En medio de la gira promocional por conseguir inversionistas que compren los tres bonos que el Gobierno quiere emitir para cancelar las deudas con los holdouts, el escándalo de los Panamá Papers le jugó en contra a la delegación del Gobierno en Nueva York.
Argentina piensa emitir una partida de tres bonos, uno a 5 años, otro a 10 y el último a 15 años por un valor nominal total de 15.000 millones de dólares. Lo hará con ayuda de cuatro grandes bancos colocadores, JP Morgan, Deutsche, Santander y HSBC que, si bien puedan retener una parte para sus carteras de inversiones, deberán luego vendérselos a sus clientes, entre ellos fondos de inversión.
Sin embargo, visto desde afuera invertir en la región para la cual se pronostica una contracción de 0,6% en 2016 no atractivo. Para Brasil, nuestro principal socio comercial, se anticipa una caída del 3,5% del PBI, mientras Dilma Rousseff lucha para no ir al juicio político.
Para Argentina también se estima una contracción del 0,8% y una inflación del 8% para abril y un 20% acumulado en los primeros 4 meses del año, lo cual deja a Prat Gay y a su meta de inflación del 25% anual en falsa escuadra.

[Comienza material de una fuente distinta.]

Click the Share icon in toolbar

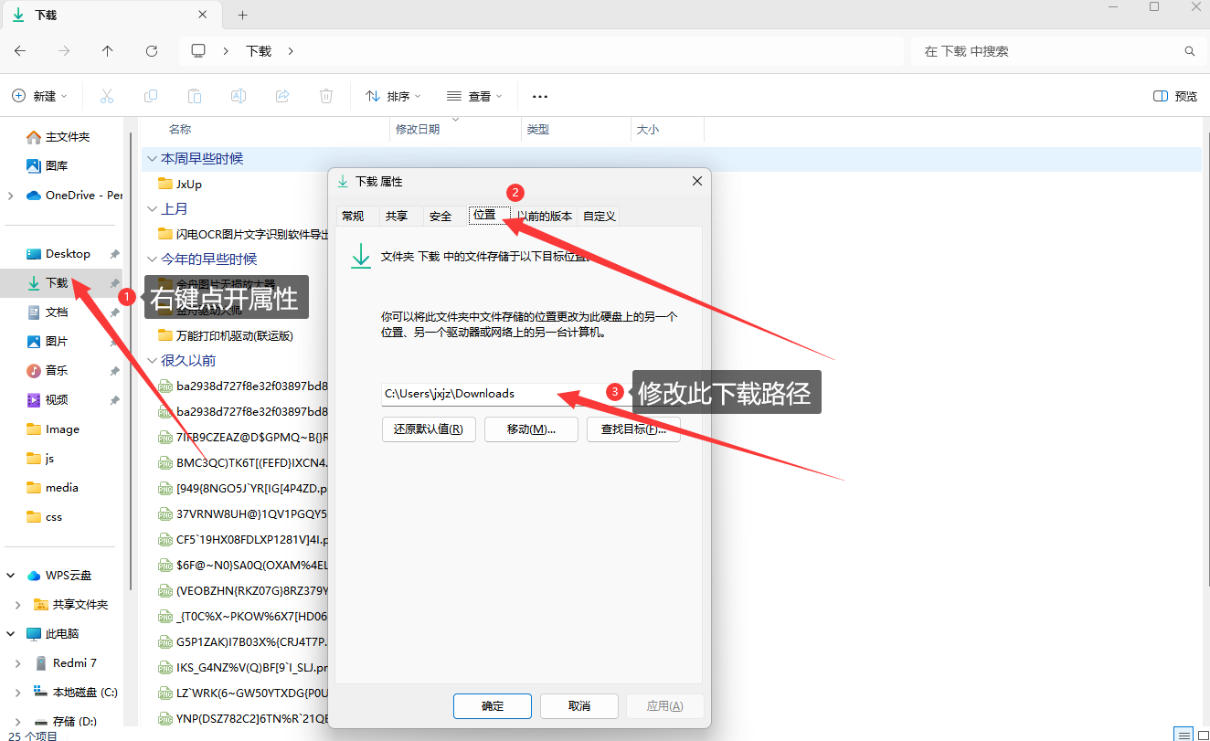(282, 96)
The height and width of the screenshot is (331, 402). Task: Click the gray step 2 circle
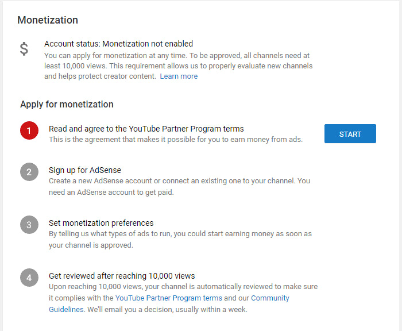pyautogui.click(x=29, y=173)
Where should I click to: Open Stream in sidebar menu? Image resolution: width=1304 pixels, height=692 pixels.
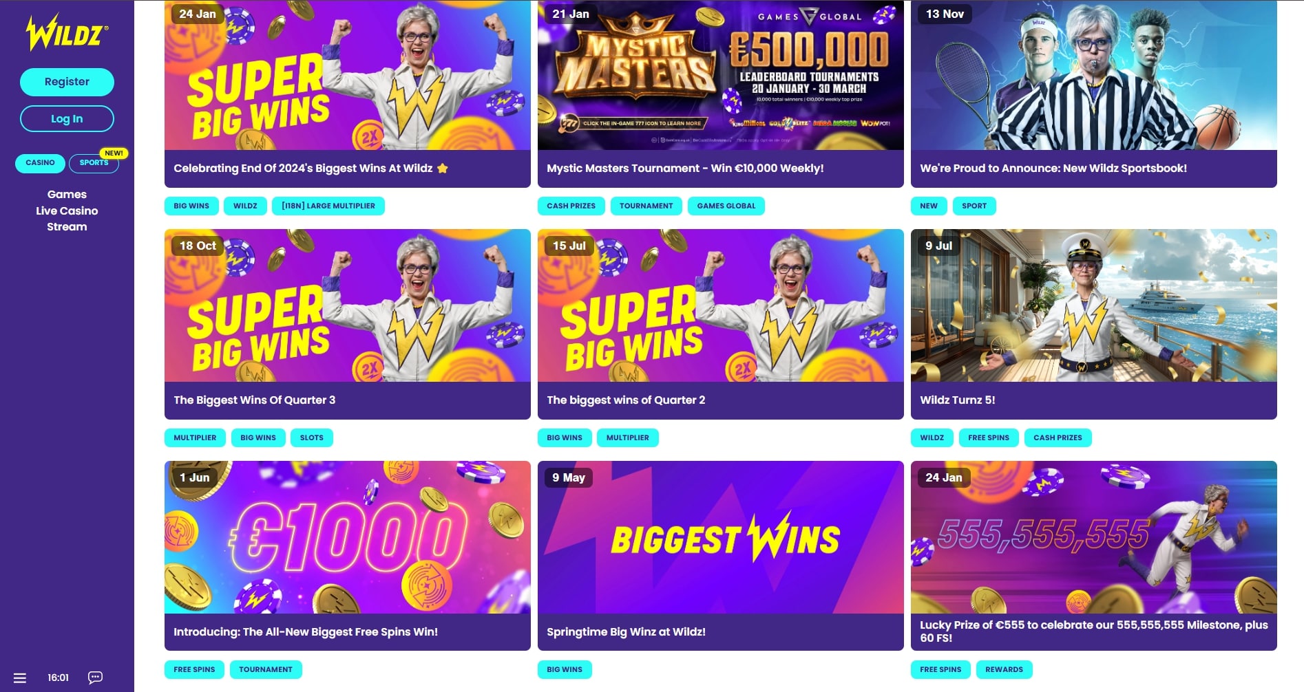pos(67,227)
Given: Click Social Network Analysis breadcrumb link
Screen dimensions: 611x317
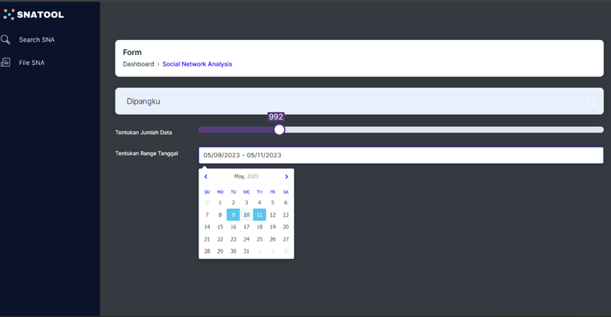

A esto se suman la manipulación del Coeficiente de Estabilización de Referencia (CER) que realizó Hacienda al elegir el más bajo índice de San Luis y sobre todo, el impacto profundo que causó la aparición del presidente Macri en los Panamá Papers, que fue y sigue siendo noticia en el mundo.
En Estados Unidos los medios fueron muy bruscos en el viraje de su mirada sobre Macri e incluso especularon con su renuncia, excitados por la salida del primer ministro de Islandia. Este combo poco propicio tenía este miércoles un precio: Del total de compra de bonos que el Gobierno daba por cerradas, se bajaron inversores por 1.300 millones de dólares.
El secretario de Finanzas Luis Caputo reconoció que en principio la expectativa era la de emitir deuda por 11.800 millones de dólares pero se sorprendio ante la ausencia de inversores que se habían comprometido a ir al encuentro con su jefe Prat Gay en Nueva York pero que finalmente se ausentaron.
Ahora, la previsión es la de obtener, cuanto mucho, 10.500 millones de dólares, 2 mil millones menos que los necesarios y a una tasa cercana al 9 por ciento en lugar del 7 ú 8 por ciento con la que soñaba el gobierno.